Recorded data ▸
+ + + + +

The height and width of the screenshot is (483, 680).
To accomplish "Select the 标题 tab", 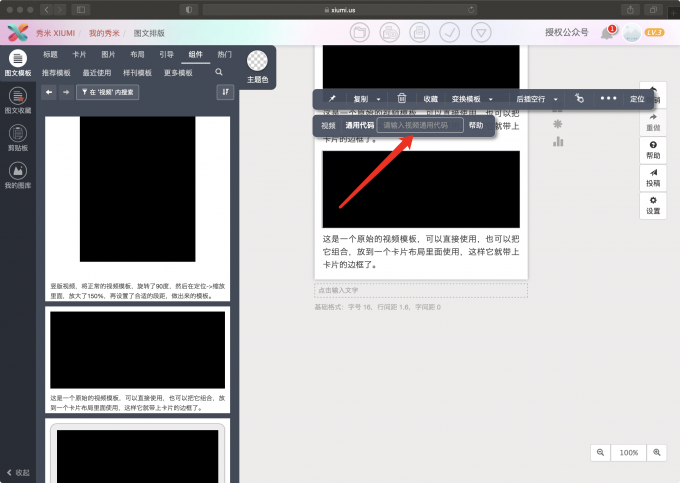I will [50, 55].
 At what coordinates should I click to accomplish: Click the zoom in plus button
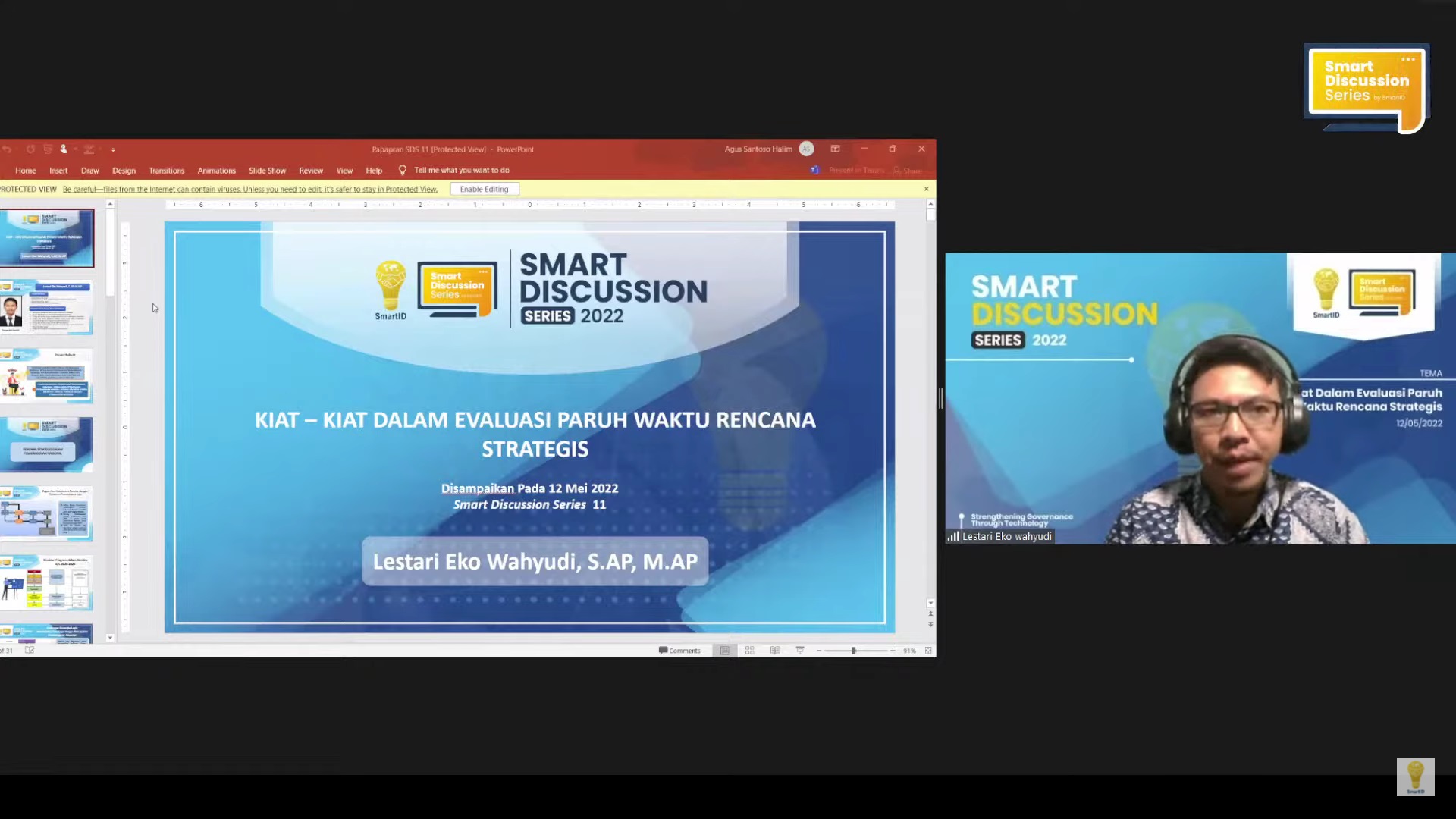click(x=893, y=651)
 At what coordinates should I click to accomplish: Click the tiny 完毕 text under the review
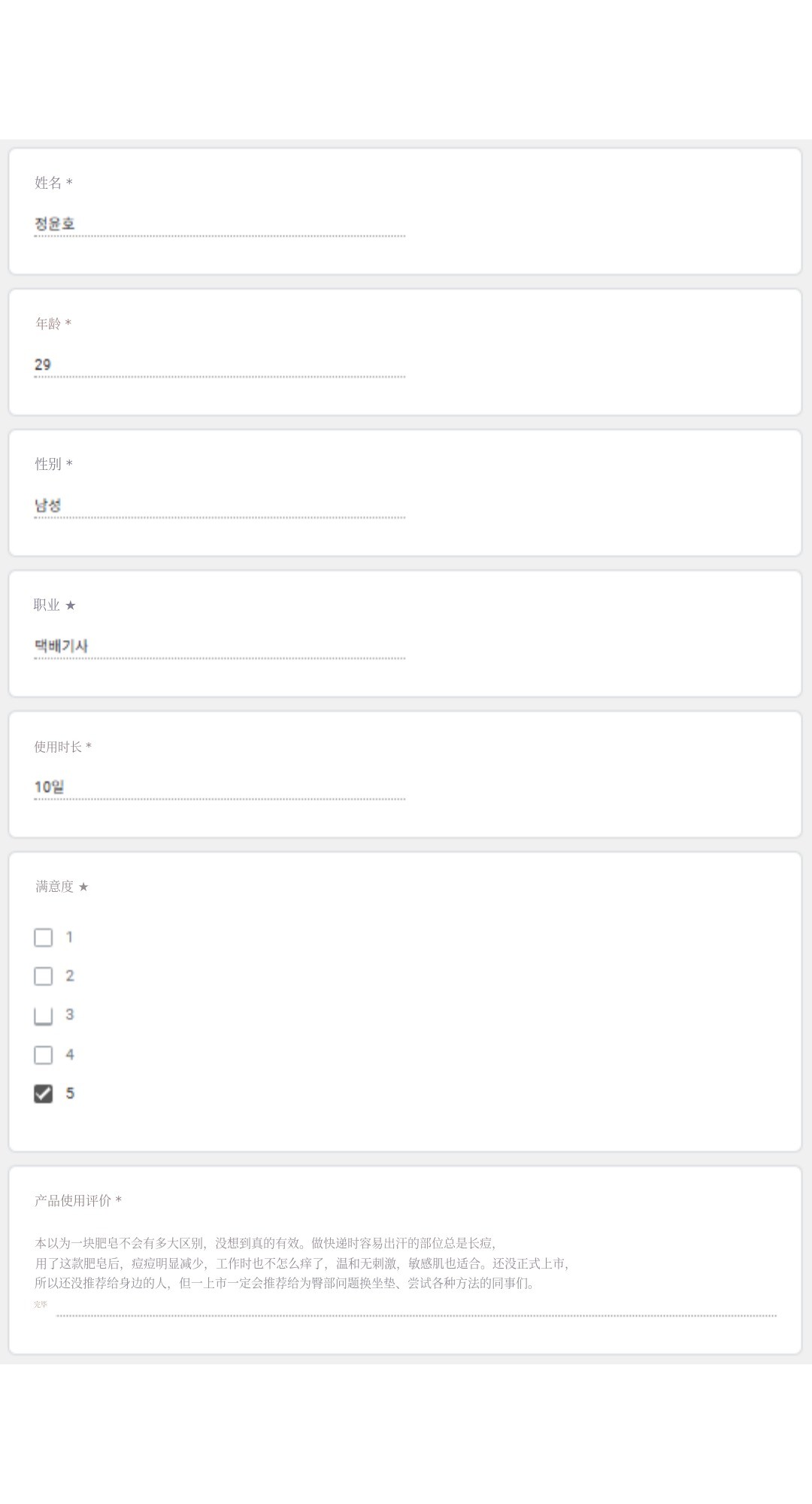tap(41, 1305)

+ + + + +

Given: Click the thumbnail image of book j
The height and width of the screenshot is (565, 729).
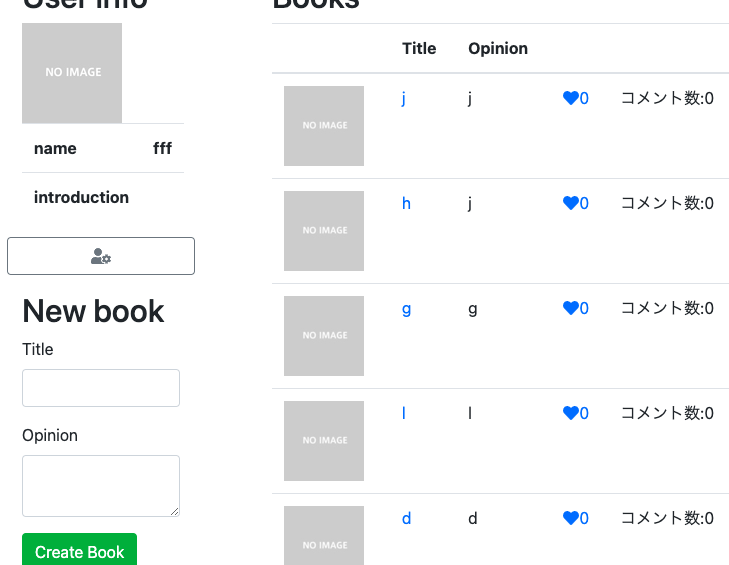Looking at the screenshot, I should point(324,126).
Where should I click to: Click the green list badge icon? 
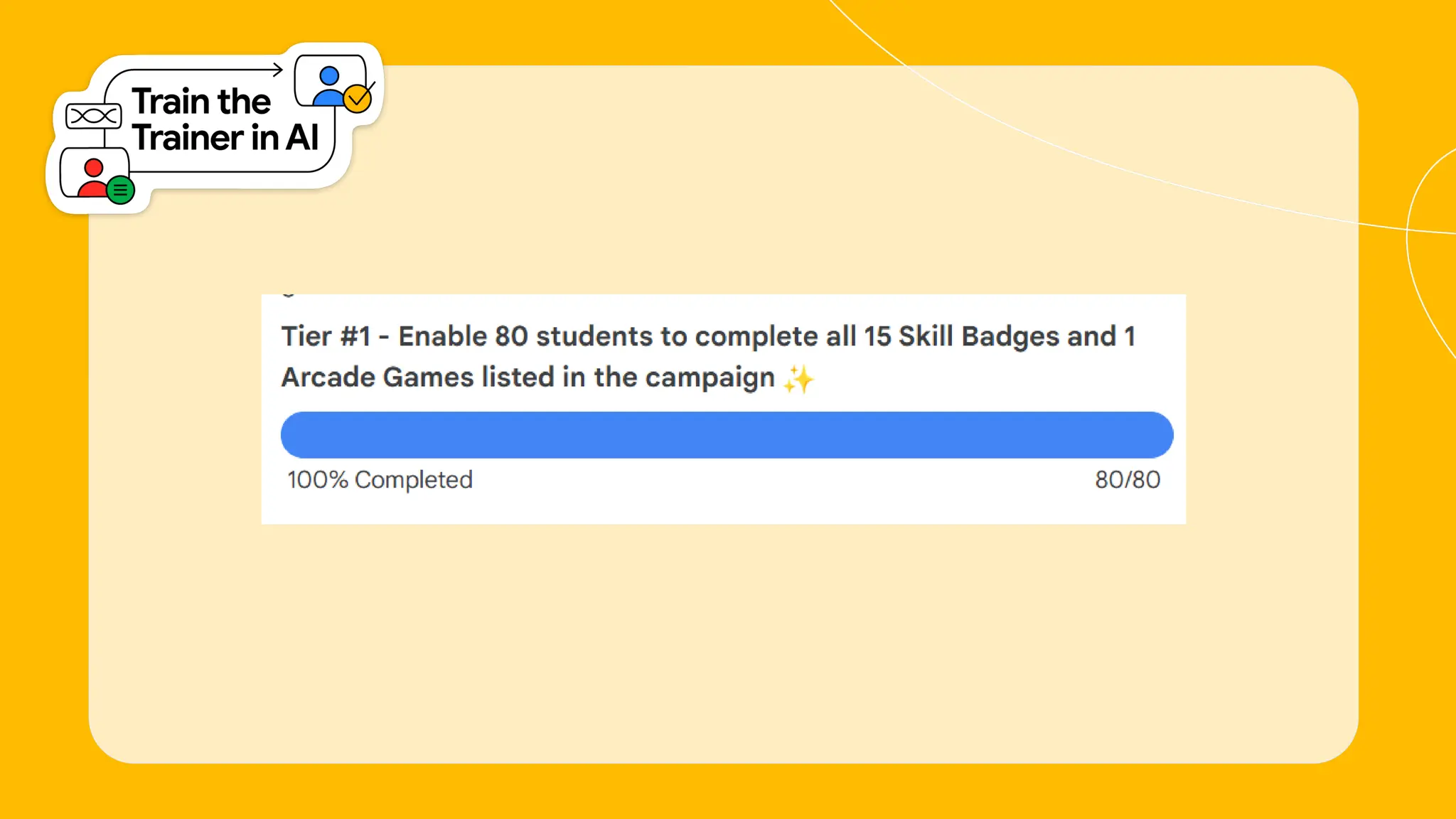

+ + + + +

Instructions for the task ▸
Word for word, repeat the lines above from the one with "Given: Click the thumbnail image of book j" through the one with "Where should I", and nothing beyond them. Omit the pictures.

The answer ▸
Given: Click the thumbnail image of book j
The height and width of the screenshot is (565, 729).
Looking at the screenshot, I should point(324,126).
Where should I click to: Click the green list badge icon? 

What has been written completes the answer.